2-1 What Is the True Nature of the Issue of the Japanese Military “Comfort Women”?

People who try to justify the existence of the Japanese military “comfort women” system problematize the system only to the extent that violence or coercion against was used. They say that because the fact of violence can’t be proven through documents, this violence and coercion didn’t exist, and there was therefore nothing wrong with the Japanese military “comfort women” system.

Is it a right way of discussing this issue? A little thought tell us that it this is an exercise in ignorance and serves to distract people from the real issues.
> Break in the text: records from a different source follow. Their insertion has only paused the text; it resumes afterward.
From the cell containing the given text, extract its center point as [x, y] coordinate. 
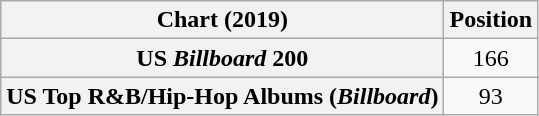
US Billboard 200 [222, 58]
Chart (2019) [222, 20]
166 [491, 58]
Position [491, 20]
93 [491, 96]
US Top R&B/Hip-Hop Albums (Billboard) [222, 96]
Detect which cell encompasses the target text, then output its (x, y) center coordinate. 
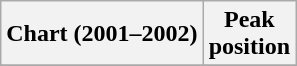
Peakposition (249, 34)
Chart (2001–2002) (102, 34)
From the cell containing the given text, extract its center point as [X, Y] coordinate. 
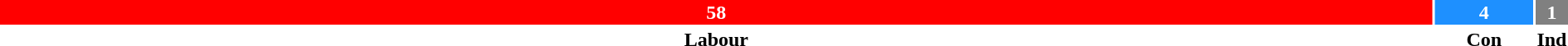
58 [717, 12]
1 [1551, 12]
4 [1484, 12]
Provide the (x, y) coordinate of the cell's center where the given text is located.  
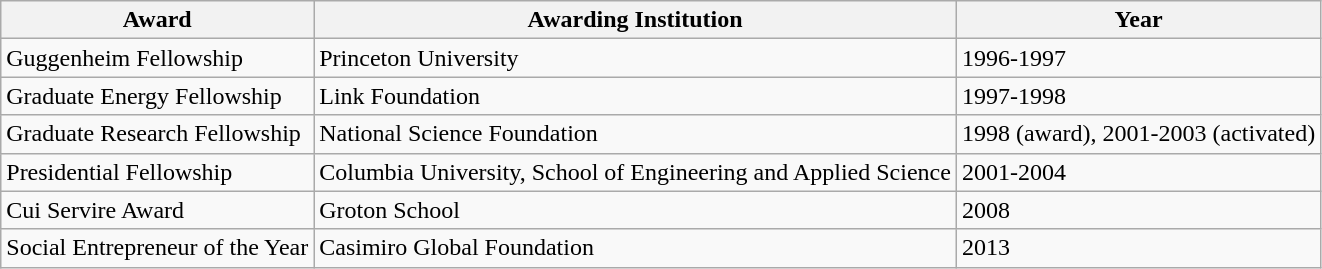
Princeton University (636, 58)
Presidential Fellowship (158, 172)
1997-1998 (1138, 96)
Award (158, 20)
Graduate Energy Fellowship (158, 96)
2008 (1138, 210)
Groton School (636, 210)
Year (1138, 20)
Link Foundation (636, 96)
Social Entrepreneur of the Year (158, 248)
Columbia University, School of Engineering and Applied Science (636, 172)
National Science Foundation (636, 134)
Cui Servire Award (158, 210)
Graduate Research Fellowship (158, 134)
Casimiro Global Foundation (636, 248)
Guggenheim Fellowship (158, 58)
1998 (award), 2001-2003 (activated) (1138, 134)
2013 (1138, 248)
Awarding Institution (636, 20)
2001-2004 (1138, 172)
1996-1997 (1138, 58)
Identify which cell holds the provided text, then report its [x, y] central coordinate. 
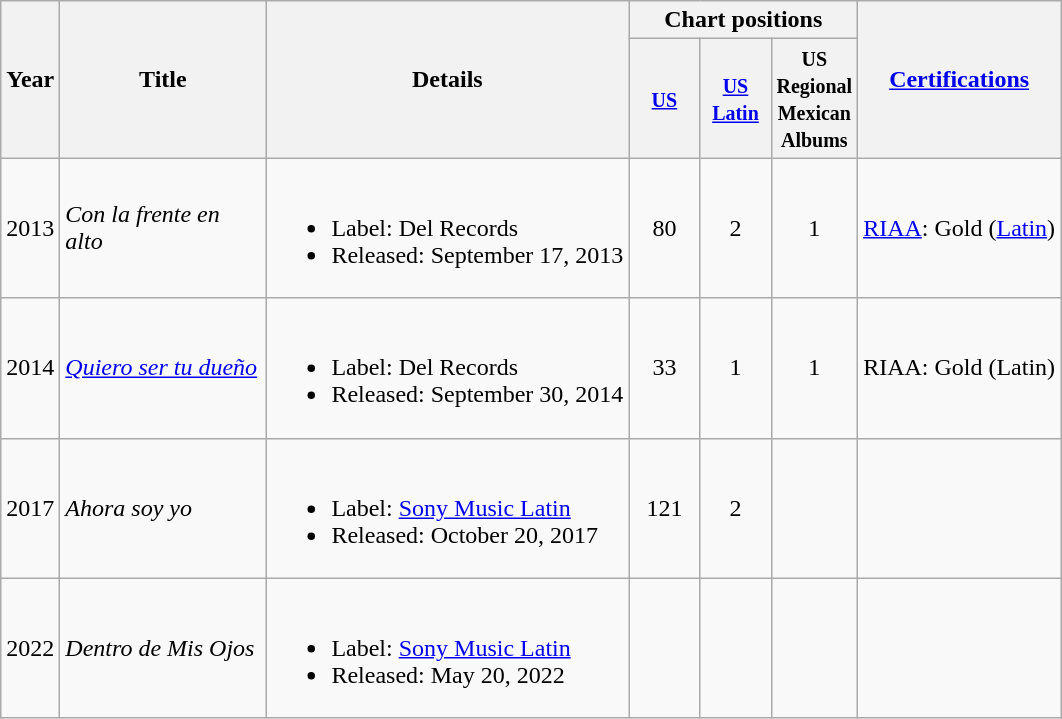
Label: Sony Music LatinReleased: October 20, 2017 [448, 508]
Details [448, 80]
Ahora soy yo [163, 508]
Quiero ser tu dueño [163, 368]
Label: Sony Music LatinReleased: May 20, 2022 [448, 648]
Con la frente en alto [163, 228]
80 [664, 228]
Chart positions [744, 20]
2022 [30, 648]
Title [163, 80]
Label: Del RecordsReleased: September 30, 2014 [448, 368]
2013 [30, 228]
US [664, 98]
Year [30, 80]
2017 [30, 508]
2014 [30, 368]
USRegionalMexicanAlbums [814, 98]
33 [664, 368]
Certifications [960, 80]
Dentro de Mis Ojos [163, 648]
USLatin [736, 98]
121 [664, 508]
Label: Del RecordsReleased: September 17, 2013 [448, 228]
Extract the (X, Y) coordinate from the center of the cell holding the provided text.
When the issue of the Japanese military “comfort women” began to appear, some people emphasized the fact of forced prostitution to attract public attention to the issue. However, as the Japanese military’s and government’s documents and material were disclosed one after another and testimonies from former “comfort women” were given, researchers and citizens dealing with this issue clearly realized at an early stage that whether violence was used to take the women wasn’t necessarily the major point.
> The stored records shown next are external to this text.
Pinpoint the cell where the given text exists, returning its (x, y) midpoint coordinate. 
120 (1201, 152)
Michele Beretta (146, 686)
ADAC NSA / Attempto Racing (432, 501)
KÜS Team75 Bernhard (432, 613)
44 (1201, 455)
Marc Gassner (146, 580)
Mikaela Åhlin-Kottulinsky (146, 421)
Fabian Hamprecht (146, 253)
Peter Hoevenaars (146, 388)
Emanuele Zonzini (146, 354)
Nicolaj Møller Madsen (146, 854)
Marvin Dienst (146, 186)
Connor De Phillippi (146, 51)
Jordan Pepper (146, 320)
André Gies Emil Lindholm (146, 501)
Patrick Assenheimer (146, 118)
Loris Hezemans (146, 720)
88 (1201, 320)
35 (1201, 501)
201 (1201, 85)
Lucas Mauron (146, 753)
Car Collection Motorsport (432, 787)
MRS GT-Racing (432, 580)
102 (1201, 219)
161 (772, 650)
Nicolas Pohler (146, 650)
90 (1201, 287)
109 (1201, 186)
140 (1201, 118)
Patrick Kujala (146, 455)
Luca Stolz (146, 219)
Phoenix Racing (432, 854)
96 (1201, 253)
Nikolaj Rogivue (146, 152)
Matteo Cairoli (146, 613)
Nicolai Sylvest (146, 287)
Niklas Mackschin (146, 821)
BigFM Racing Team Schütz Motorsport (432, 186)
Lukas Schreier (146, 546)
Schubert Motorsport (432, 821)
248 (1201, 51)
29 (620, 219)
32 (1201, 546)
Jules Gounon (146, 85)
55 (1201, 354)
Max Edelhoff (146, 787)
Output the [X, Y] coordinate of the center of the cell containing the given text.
Yoshimi Yoshiaki, “Comfort women” (Iwanami Shinsho, April, 1995)

For example, in Comfort women (Iwanami Shinsho, April, 1995) published in 1995 by Yoshimi Yoshiaki, a leading researcher on this issue, “comfort women” are defined as “the women who were under the control of the military, imprisoned for a certain period of time without any rights and forced to provide sex to the soldiers, the people who fell into circumstances of “military sexual slavery” (p11).

In a conclusion part of this book, “What is the true nature of the issue of comfort women”, it is summarized as follows (p231-233):

First, “it was systematized violence against women in that the military continuously imprisoned women and military personnel raped them in turn without realizing what they were doing was a grave human rights violations against women”.

Second, “it was racial and ethnic discrimination”.

Third, “it was economic hierarchical discrimination”.

Fourth, “it was a violation of international law and a war crime”.

It is also clearly pointed out here that the major point is not the fact that coercion was used to take the women but the fact that women were arrested, imprisoned and under circumstances of sexual slavery after being taken to the military comfort stations―whatever the way they were taken.

It is made clear that not only violence was involved in recruitment but also fraud, flattery or trafficking in persons, which were crimes even at that time.

This understanding is held by researchers throughout the world. For example, introducing an American’s opinion at a history symposium in 2007, ex-diplomat Togo Kazuhiko says as follows:

“Discussion as to whether there was “forced prostitution” or not made by the Japanese has nothing to do with the true nature of this issue. It isn’t an issue that is the focus of attention in general in the world. With regard to the issues of sex, gender and women’s rights, American’s view is completely different from before. When they hear the story of “comfort women”, the only thing they think is “how would I think if my daughter were made to be a “comfort women”?” And they are horrified. This is the true nature of the issue. Much more, if “comfort women” were taken merely by means of flattery, or deception, they are nothing but crimes. Are there any differences between “forced prostitution” and “deception by flattery and manipulation that makes them unaware of what they are getting into”? If a nation justifies such a system, saying “it was unavoidable at that time”, it is a denier of women’s rights and can’t be recognized at all as an ally.”(“Sekai” December, 2012)

Moreover, Michael Green, senior director for Asian affairs at the National Security Council when Bush took office, says as follows:

“Lawmakers in Nagatacho forget the following thing. It doesn’t matter whether the women made to be “comfort women” were coerced or not. Nobody pays attention to the point except Japan. What matters is that “comfort women” led lives of misery.”(“Asahi Newspaper” March 10th, 2007)

When a kidnapping incident occurs, it doesn’t matter whether violence or deception was used to take the victim. As long as the victim is arrested and imprisoned, nobody pays attention to the way the victim was taken at first. In both ways, responsibilities for the crime are the same. If you will say since they were taken by means of merely deception, there was nothing wrong, everybody will boo you, saying what a foolish thing to say.

The crucial point is the fact that the women were imprisoned in comfort stations and coerced to “provide sex” and state organs established, operated and officially accepted such a system and enlisted the women.